Method: Two trained raters used procedure-specific checklists and a global rating scale to independently evaluate 218 video-recorded performances of six bedside procedures of varying complexity for technical competence. The procedures were completed by 47 residents participating in a formative simulation-based objective structured clinical examination at the University of Calgary in 2011. Pass/fail (competent/not competent) decisions were based on an overall global assessment item on the global rating scale. Raters provided written comments on performances they deemed not competent. Checklist minimum passing levels were set using traditional standard-setting methods.

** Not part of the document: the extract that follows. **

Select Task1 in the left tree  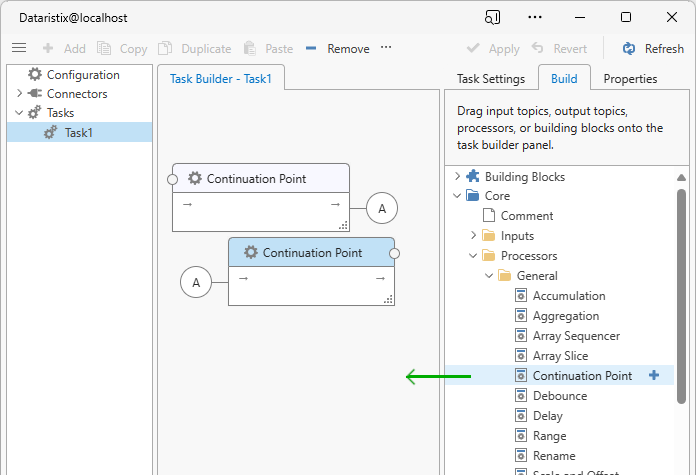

Results: For each procedure, the global rating scale demonstrated higher internal reliability and lower interrater reliability than the checklist. However, interrater reliability was almost perfect for decisions on competence using the overall global assessment (Kappa range: 0.84-1.00). Clinically significant procedural errors were most often cited as reasons for ratings of not competent. Using checklist scores to diagnose competence demonstrated acceptable discrimination: The area under the curve ranged from 0.84 (95% CI 0.72-0.97) to 0.93 (95% CI 0.82-1.00). Checklist minimum passing levels demonstrated high sensitivity but low specificity for diagnosing competence.
Conclusions: Assessment using a global rating scale may be superior to assessment using a checklist for evaluation of technical competence. Traditional standard-setting methods may establish checklist cut scores with too-low specificity: High checklist scores did not rule out incompetence. The role of clinically significant errors in determining procedural competence should be further evaluated.